Beweis dafür seien die Staubwolken, die beim Einsturz aus den Türmen traten. Die Experten haben den Kollaps der Statik jedoch Schritt für Schritt dargelegt. Dass Nummer 7 durch die Folgen der unkontrollierten Brände allein einstürzte, sei nicht nachvollziehbar, sagen die Verschwörungstheoretiker. Man habe es zum Einsturz gebracht.

Mal heißt es, um Daten aus dem städtischen Notfallzentrum, das darin eingerichtet war, zu vernichten, mal, um die Versicherungssumme zu kassieren. Unsinn, aber so weit verbreitet, dass sogar Ex-Präsidentschaftskandidat John Kerry daran glaubt: Ja, es sei kontrolliert zum Einsturz gebracht worden, aber nur um größeren Schaden an anderen Gebäuden zu vermeiden, sagte er bei einem Auftritt.

Widerlegungen gleich eingebaut

Wenn hier die offizielle Version der Mythenbildung Tür und Tor öffnet, dann tut sie das erst recht beim Anschlag auf das Pentagon. Die Überwachungskamera, deren "Video" als einziges Dokument des Aufpralls veröffentlicht wurde, nahm nur ein Bild pro Sekunde auf.

Der Moment, als die Boeing 757 auf die Fassade des Pentagon zuraste, fiel leider genau zwischen zwei dieser Aufnahmen. Für viele ist das Beweis genug, dass es sich gar nicht um ein Flugzeug, sondern um eine Rakete gehandelt habe. Die vielen Menschen, die das Flugzeug sahen, sind Teil der Verschwörung.

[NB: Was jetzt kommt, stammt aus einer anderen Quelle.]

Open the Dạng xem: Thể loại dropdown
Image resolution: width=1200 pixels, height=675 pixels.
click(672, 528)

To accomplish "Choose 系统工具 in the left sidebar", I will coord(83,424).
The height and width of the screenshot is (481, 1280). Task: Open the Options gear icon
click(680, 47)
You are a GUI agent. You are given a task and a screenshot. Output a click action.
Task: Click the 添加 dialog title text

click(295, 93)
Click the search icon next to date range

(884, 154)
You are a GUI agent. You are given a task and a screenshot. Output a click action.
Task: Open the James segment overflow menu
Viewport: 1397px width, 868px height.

Auch der vierte Jet, United Airlines 93, ist Gegenstand etlicher Theorien. Die populärste: Er wurde in der Luft abgeschossen. Das bewiesen die winzigen und angeblich weit verstreuten Trümmer. Sogar der F-16-Pilot, der den Abschussbefehl ausführte, sei namentlich bekannt, heißt es.

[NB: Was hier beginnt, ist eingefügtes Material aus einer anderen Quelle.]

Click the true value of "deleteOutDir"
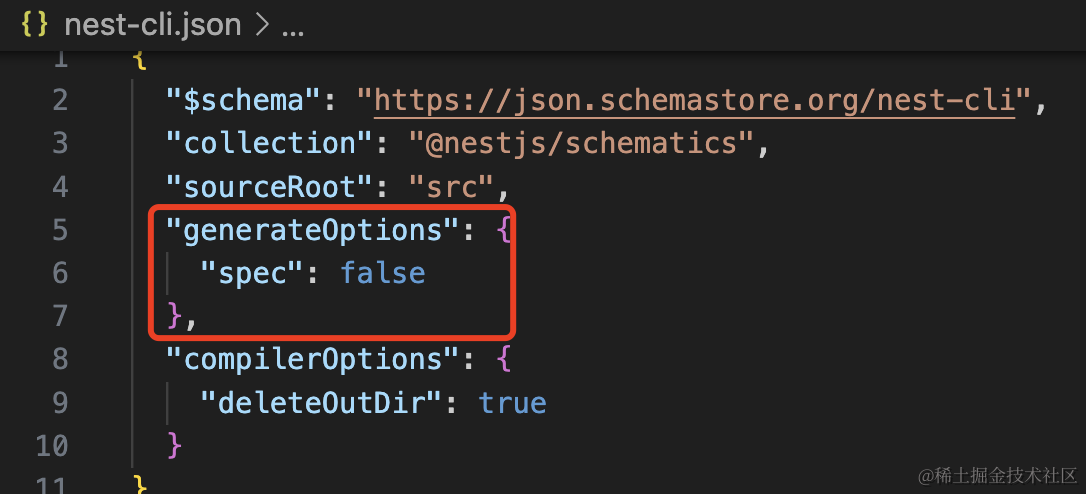(512, 402)
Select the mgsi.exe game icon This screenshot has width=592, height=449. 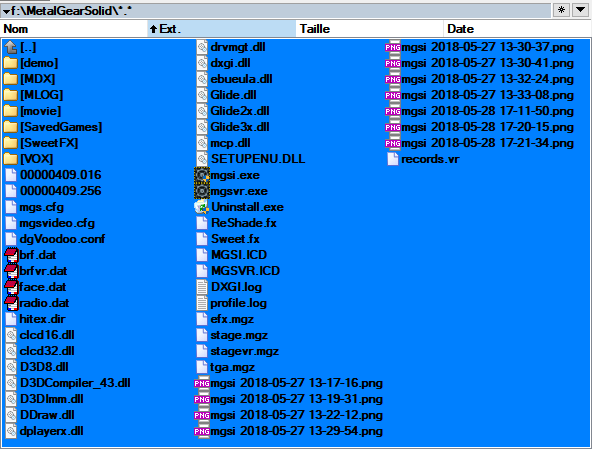point(202,175)
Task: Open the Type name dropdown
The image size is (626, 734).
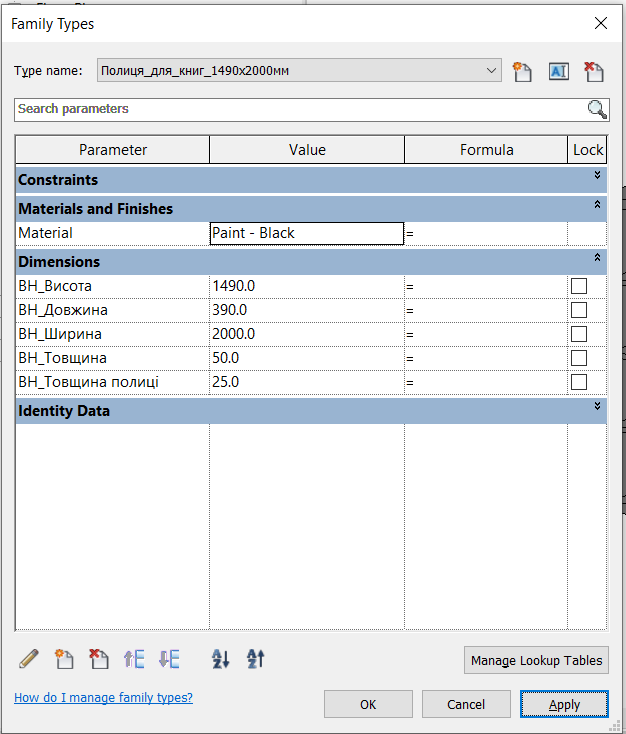Action: point(491,71)
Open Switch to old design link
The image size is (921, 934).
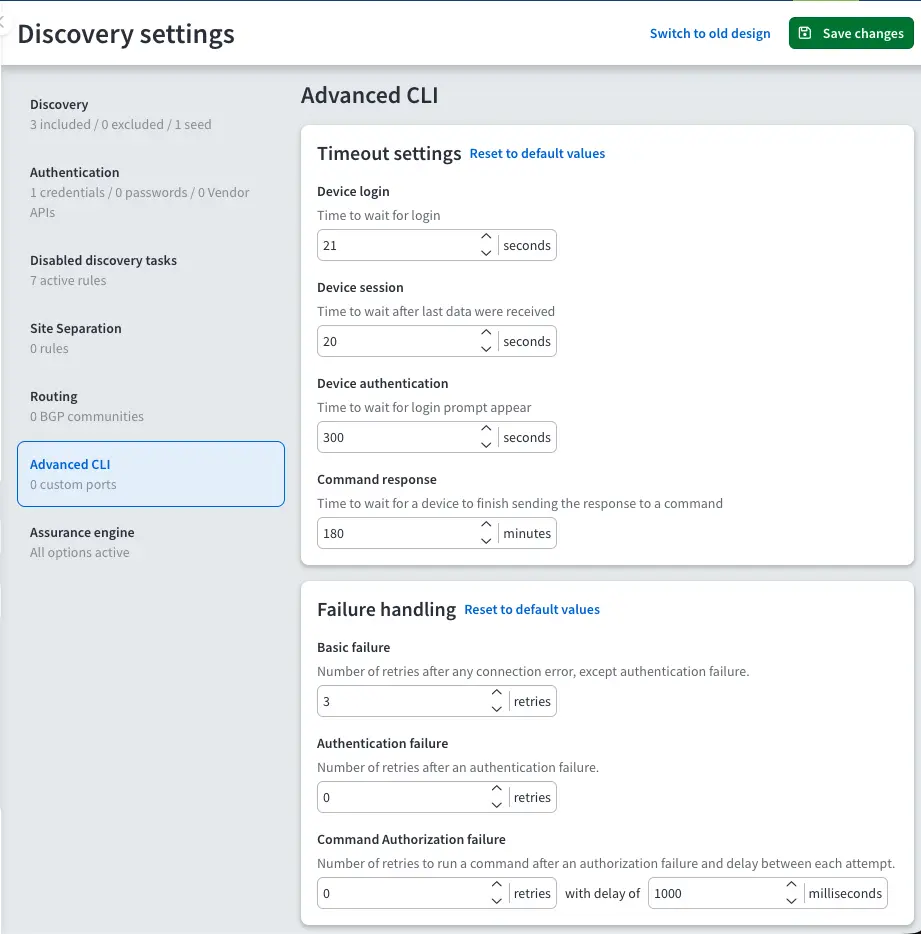(709, 33)
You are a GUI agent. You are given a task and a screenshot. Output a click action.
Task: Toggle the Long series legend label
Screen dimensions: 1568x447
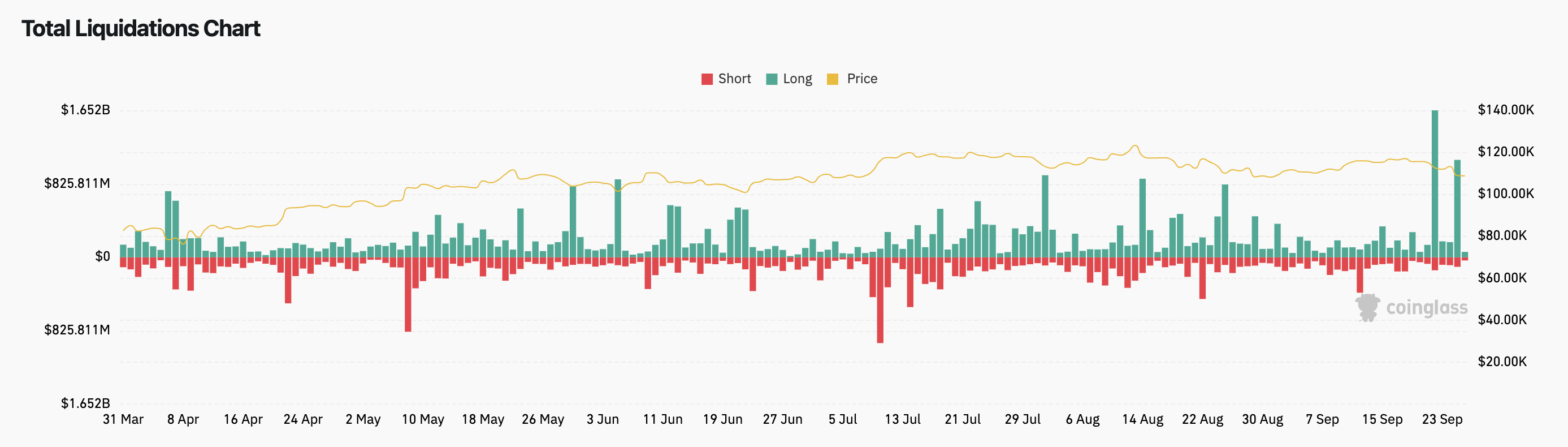pyautogui.click(x=798, y=79)
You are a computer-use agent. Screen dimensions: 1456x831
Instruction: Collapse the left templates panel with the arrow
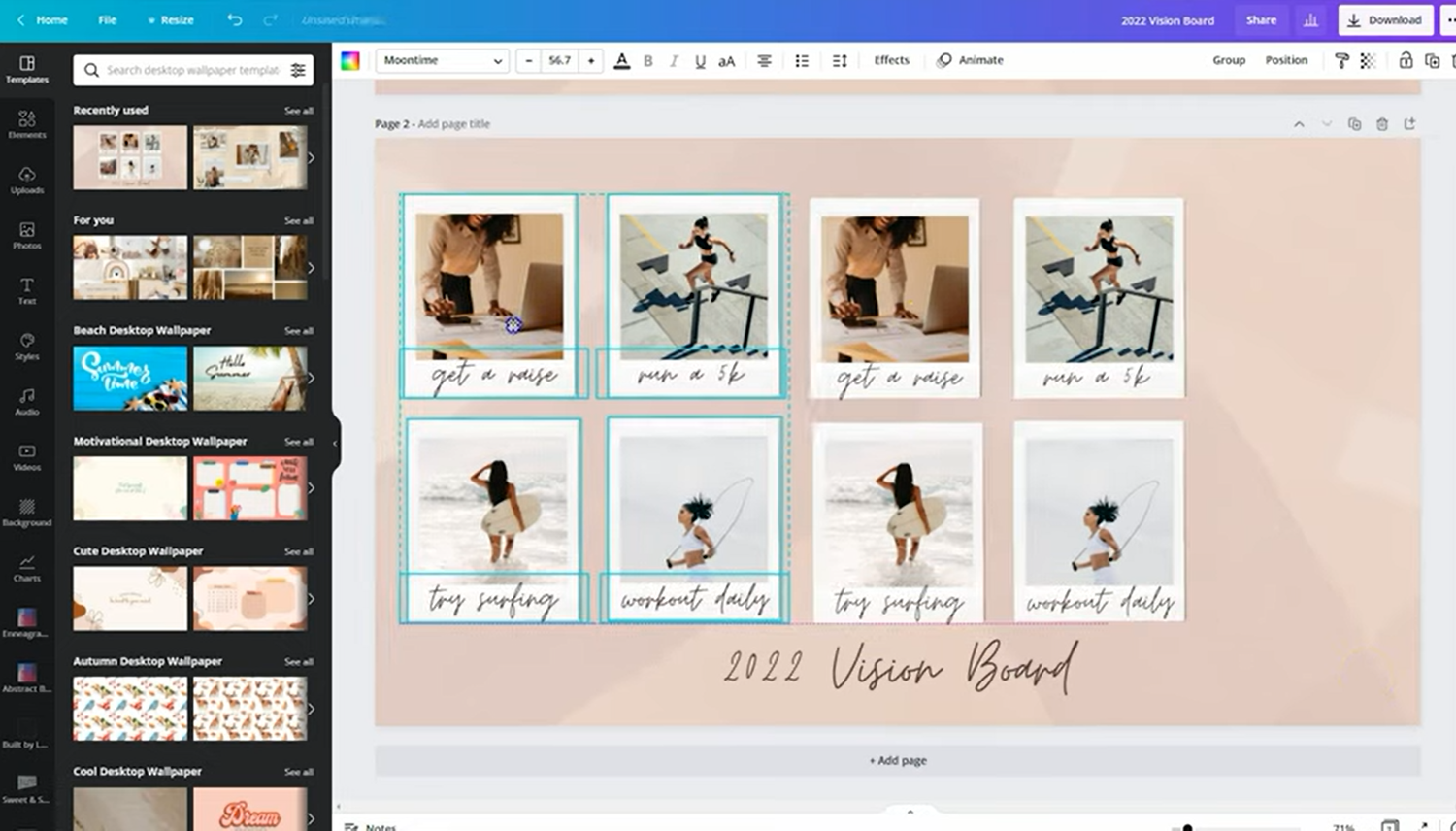click(335, 442)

Ein weiteres Indiz, dass es hier nicht mit rechten Dingen zugegangen sei, seien die Handy-Anrufe aus dem Flugzeug, die technisch gar nicht möglich seien. Nach der Recherche von Popular Mechanics ist an alledem nichts dran.

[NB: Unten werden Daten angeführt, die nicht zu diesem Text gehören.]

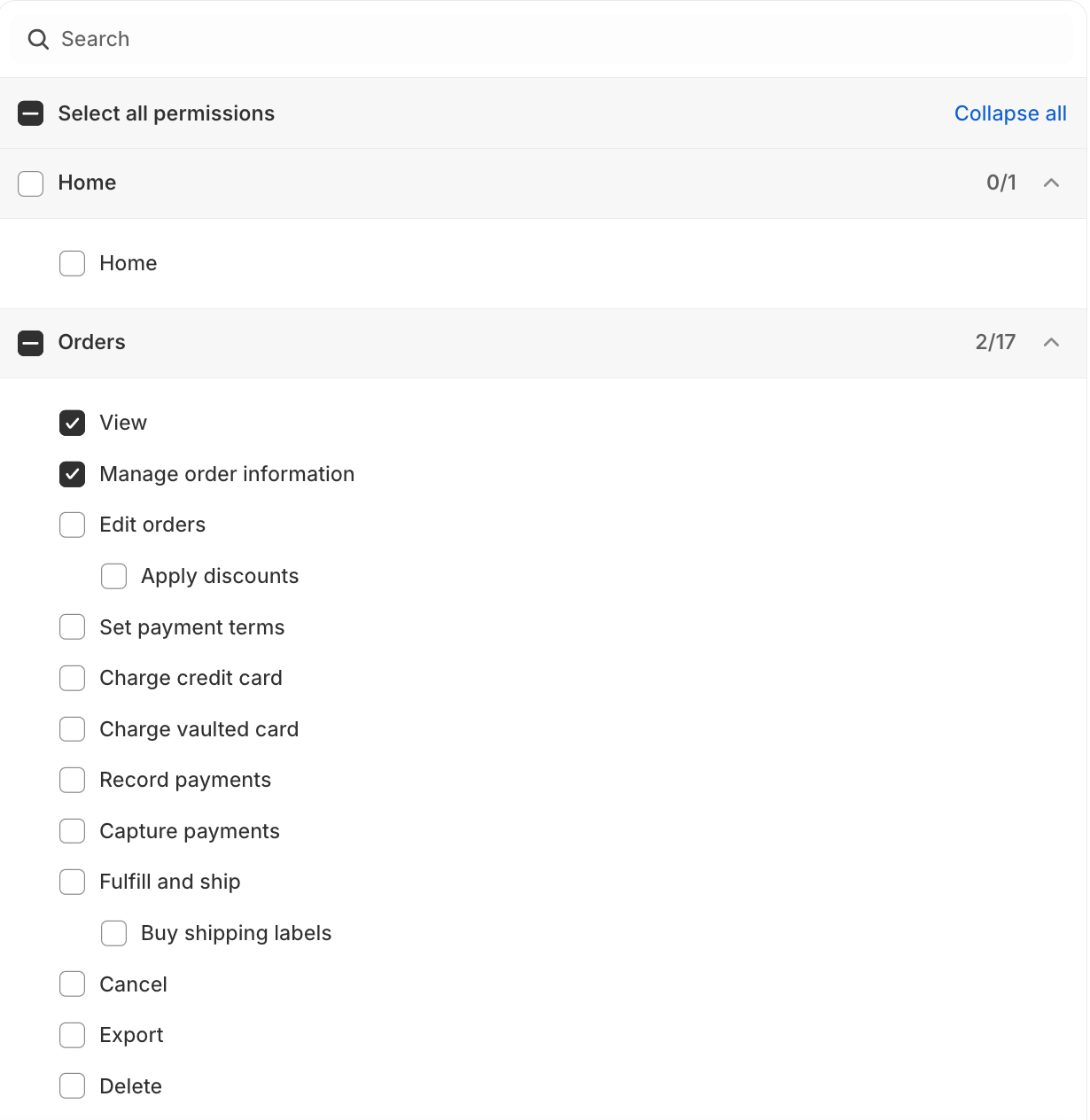Check the Capture payments box
Screen dimensions: 1090x1120
[x=73, y=831]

Es liegt in der Natur von Verschwörungstheorien, dass ihre Widerlegung sofort in die angebliche Verschwörung eingebaut wird. Kaum hatten die Autoren von Popular Mechanics ihr Buch veröffentlicht, wurden sie als Komplizen des großen "cover up" angegriffen. Und der Theologe David Ray Griffin, der schon mehrere 9/11-Bücher geschrieben hatte, legte sofort mit dem dreimal so umfangreichen Buch "Debunking 9/11 Debunking" nach.